Apesar de ter apenas 4 minutos o clipe da música “This is America” de Childish Gambino (codinome para Donald Glover) superou as barreiras e conquistou números incríveis nos primeiros dias.  100 milhões de visualizações ainda são pouco perto da genialidade do clipe. Repleto de críticas e fatos históricos, a música gerou uma série de debates nas redes sociais.

Para alguns o clipe representa uma denuncia da violência e do usa das armas de fogo, para outros é uma crítica ao sistema prisional e mercantilização dos negros. Múltiplas interpretações estão surgindo.

Entenda algumas cenas e seu contexto histórico:  

Crianças mexendo no celular remetem ao acontecimento de março de 2018. Um jovem negro de 22 anos foi assassinado pela polícia que confundiu seu celular com uma arma. A cena e o acontecimento denunciam o fato de que assume que um homem negro é imediatamente culpado de qualquer crime.

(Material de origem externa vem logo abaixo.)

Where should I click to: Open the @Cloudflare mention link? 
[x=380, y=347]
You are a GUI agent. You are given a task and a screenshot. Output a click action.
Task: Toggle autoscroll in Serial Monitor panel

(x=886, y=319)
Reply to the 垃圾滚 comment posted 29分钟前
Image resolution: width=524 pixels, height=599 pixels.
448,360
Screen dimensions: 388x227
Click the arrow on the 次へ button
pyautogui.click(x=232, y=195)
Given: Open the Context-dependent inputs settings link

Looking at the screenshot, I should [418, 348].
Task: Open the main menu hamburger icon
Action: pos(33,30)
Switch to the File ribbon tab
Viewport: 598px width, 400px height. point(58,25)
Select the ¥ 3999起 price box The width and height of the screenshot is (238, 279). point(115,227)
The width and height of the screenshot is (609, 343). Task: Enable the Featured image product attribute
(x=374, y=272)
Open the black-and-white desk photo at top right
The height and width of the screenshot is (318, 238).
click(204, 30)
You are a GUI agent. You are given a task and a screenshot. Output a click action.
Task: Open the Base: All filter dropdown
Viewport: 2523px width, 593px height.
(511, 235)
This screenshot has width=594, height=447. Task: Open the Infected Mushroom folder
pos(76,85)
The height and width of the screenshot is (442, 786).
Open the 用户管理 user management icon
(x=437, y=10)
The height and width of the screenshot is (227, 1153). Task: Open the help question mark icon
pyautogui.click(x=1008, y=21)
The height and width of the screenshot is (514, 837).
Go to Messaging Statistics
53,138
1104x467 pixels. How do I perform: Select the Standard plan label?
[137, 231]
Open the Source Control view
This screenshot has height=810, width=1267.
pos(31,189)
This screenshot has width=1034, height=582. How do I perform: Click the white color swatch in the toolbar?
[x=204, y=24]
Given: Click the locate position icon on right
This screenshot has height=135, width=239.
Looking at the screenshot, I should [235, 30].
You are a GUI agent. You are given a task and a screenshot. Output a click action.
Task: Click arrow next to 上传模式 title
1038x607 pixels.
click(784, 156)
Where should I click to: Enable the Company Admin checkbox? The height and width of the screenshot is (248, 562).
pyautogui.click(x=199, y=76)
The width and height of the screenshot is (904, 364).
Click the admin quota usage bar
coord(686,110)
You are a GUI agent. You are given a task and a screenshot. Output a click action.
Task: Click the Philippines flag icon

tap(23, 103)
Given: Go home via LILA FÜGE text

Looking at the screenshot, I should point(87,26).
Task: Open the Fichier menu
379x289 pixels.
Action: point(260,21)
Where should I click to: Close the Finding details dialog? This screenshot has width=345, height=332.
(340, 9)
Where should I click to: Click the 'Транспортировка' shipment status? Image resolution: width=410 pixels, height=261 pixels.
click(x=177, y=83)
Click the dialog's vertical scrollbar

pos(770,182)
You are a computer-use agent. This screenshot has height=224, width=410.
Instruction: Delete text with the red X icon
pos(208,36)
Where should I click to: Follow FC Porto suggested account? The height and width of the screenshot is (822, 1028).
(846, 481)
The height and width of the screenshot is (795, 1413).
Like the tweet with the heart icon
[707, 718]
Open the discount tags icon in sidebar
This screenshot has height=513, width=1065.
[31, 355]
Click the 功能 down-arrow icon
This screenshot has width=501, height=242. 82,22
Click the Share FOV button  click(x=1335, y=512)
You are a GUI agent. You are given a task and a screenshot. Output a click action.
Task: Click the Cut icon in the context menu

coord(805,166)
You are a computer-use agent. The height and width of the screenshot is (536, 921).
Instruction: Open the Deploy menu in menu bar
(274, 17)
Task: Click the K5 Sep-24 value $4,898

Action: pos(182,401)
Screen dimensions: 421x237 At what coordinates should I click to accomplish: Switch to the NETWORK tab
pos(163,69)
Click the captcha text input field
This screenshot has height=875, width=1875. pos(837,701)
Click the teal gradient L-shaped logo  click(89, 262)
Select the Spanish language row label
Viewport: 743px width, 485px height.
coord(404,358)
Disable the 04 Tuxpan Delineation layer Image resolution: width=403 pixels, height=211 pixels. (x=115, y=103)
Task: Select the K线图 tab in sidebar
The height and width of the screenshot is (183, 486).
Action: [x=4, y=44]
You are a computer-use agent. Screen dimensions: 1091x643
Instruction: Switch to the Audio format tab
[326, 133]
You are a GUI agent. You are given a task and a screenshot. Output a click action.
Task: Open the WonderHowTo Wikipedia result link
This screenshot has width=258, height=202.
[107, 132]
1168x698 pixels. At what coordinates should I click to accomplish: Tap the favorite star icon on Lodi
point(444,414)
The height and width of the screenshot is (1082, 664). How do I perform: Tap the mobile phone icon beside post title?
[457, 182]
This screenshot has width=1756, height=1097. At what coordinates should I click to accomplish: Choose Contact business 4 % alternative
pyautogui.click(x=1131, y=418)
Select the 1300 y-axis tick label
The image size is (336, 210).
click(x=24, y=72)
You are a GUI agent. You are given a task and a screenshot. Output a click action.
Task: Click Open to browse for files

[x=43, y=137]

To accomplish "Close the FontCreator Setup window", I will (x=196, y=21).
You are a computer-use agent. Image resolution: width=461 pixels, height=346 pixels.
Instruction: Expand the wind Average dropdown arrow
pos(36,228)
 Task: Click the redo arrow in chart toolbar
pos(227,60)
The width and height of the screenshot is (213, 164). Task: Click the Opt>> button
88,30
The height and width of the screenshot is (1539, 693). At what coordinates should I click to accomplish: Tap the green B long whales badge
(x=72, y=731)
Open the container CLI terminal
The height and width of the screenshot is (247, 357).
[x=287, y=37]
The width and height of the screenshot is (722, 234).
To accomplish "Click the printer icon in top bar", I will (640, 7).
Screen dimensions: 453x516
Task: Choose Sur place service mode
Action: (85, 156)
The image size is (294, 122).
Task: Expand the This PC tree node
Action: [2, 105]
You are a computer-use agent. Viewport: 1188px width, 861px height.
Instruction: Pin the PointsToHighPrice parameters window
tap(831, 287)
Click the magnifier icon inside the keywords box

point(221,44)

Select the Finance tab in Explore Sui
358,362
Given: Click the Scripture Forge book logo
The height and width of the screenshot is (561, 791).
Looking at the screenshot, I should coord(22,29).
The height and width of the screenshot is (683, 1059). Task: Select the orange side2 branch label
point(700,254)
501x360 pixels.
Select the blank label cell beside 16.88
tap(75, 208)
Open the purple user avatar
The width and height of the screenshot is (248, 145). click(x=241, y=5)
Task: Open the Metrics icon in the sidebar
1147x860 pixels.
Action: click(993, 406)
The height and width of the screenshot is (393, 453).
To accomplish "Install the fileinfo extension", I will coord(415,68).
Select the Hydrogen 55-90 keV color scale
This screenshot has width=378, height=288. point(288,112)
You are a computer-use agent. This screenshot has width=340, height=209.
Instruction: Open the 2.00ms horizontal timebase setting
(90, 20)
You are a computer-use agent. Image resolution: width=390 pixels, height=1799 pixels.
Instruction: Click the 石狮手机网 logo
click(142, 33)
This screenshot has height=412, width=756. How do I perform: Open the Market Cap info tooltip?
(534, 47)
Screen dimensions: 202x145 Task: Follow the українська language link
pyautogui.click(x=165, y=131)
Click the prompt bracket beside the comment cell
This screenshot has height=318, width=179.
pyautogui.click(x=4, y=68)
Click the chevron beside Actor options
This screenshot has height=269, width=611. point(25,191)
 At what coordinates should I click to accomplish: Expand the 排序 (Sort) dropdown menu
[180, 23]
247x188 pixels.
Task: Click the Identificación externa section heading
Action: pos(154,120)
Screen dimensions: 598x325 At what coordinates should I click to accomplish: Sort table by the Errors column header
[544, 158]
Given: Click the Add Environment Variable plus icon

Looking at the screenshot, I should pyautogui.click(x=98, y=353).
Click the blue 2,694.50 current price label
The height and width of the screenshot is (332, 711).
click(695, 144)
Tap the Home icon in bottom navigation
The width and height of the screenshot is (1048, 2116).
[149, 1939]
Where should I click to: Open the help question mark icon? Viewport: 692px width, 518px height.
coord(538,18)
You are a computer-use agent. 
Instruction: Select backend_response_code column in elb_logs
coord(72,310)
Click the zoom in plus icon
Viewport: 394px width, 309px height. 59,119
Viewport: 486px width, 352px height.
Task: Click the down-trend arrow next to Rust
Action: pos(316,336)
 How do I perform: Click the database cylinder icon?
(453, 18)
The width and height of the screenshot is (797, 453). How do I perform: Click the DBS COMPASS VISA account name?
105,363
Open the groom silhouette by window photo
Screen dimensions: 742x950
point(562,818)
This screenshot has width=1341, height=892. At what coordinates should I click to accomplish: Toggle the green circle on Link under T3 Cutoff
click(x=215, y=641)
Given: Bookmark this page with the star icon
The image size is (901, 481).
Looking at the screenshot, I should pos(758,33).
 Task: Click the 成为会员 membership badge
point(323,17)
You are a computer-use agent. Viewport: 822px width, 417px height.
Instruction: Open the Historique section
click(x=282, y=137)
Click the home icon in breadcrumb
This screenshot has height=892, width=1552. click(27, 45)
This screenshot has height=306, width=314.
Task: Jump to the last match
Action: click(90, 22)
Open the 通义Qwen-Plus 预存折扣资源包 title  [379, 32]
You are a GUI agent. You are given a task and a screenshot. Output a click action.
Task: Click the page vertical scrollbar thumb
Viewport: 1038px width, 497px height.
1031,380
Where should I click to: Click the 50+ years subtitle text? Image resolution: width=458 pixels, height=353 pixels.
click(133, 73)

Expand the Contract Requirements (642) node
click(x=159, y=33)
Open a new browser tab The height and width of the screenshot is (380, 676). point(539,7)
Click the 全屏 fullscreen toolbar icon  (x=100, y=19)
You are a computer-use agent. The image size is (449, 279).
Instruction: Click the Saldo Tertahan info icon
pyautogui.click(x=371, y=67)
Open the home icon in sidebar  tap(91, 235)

A cena de coral de jovens afrodescendentes que são mortos a tiro pelo rapper é uma clara alusão ao massacre de Charleston. O crime de ódio chocou o país em 2015, quando nove jovens foram assassinados na sua Igreja Episcopalpor Dylann Roof, motivado por ignorância e preconceitos raciais.

No início do vídeo, a expressão no seu rosto faz alusão ao Uncle Ruckus, personagem das histórias em quadrinhos e da série de animação The Boondocks. O personagem é um homem velho que embora seja negro, odeia e despreza toda a sua cultura. Chega a negar a sua identidade, alegando que tem uma doença que mudou a cor da sua pele.

O minuto 0:52 se refere as leis de Jim Crow. Jim Crow era uma forma pejorativa de se referir às pessoas negras escravizadas e depois virou nome de um conjunto de leis que legitimavam a segregação racial nos EUA. 

 

Essa cena causa comoção, pois representa o pai de um garoto negro assassinado por um vigilante. Esse caso iniciou uma série de protestos nos EUA.

 

 

Entre as diversas referências Gambino visa ultrapassar os limites que a sociedade branca construiu para ele. Com This is America afirma que não vai aceitar o racismo disfarçado de elogio, o preconceito escondido na admiração e a segregação que, de uma forma ou de outra, continua pautando o seu país.